**PROMPT**. Reproduce every line in the listing that contains the word "agent".

**EXERCISE INPUT**.
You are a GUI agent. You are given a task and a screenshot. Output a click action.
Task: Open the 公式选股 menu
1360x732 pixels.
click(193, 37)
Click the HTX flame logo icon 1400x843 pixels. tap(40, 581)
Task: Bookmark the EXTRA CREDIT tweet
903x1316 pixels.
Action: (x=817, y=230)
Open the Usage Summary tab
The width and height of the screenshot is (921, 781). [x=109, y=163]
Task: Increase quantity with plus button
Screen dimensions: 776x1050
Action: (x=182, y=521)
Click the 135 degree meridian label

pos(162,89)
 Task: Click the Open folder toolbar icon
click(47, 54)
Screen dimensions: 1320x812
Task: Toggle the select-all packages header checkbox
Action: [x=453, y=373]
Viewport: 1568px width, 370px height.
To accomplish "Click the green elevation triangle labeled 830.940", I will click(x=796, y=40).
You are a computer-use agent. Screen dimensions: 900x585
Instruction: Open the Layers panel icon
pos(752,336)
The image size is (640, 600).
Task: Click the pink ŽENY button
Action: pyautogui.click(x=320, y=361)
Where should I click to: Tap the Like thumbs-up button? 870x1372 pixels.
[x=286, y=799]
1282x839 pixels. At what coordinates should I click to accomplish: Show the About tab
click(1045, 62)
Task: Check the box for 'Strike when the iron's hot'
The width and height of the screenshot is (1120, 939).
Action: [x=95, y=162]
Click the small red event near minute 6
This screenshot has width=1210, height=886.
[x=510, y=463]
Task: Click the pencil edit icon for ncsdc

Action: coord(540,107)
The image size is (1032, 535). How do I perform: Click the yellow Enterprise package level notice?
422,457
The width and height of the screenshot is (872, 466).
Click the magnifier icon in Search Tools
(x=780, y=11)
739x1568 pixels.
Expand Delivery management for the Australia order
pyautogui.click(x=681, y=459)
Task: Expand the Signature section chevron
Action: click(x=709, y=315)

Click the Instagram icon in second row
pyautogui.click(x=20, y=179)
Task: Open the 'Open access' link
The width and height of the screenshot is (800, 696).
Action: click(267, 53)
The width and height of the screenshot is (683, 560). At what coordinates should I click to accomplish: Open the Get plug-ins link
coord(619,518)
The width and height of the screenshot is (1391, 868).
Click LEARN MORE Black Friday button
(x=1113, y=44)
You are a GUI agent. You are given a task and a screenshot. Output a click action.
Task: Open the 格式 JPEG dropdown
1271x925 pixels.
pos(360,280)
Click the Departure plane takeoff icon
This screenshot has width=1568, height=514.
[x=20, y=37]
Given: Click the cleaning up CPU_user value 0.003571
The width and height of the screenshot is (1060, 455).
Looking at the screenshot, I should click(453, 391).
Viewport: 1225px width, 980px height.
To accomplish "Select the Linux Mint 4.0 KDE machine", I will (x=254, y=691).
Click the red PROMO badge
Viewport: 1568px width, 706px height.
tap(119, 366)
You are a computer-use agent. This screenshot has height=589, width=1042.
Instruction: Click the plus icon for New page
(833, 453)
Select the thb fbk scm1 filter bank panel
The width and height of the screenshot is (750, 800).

**YOUR SOLUTION**.
You are a GUI agent. You are given a task and a screenshot. Output a click action.
You are a computer-use agent. Screen dimensions: 900x585
You are a GUI agent. You are given a task and a screenshot. Output a click action.
You are a computer-use agent. This screenshot has height=589, width=1042.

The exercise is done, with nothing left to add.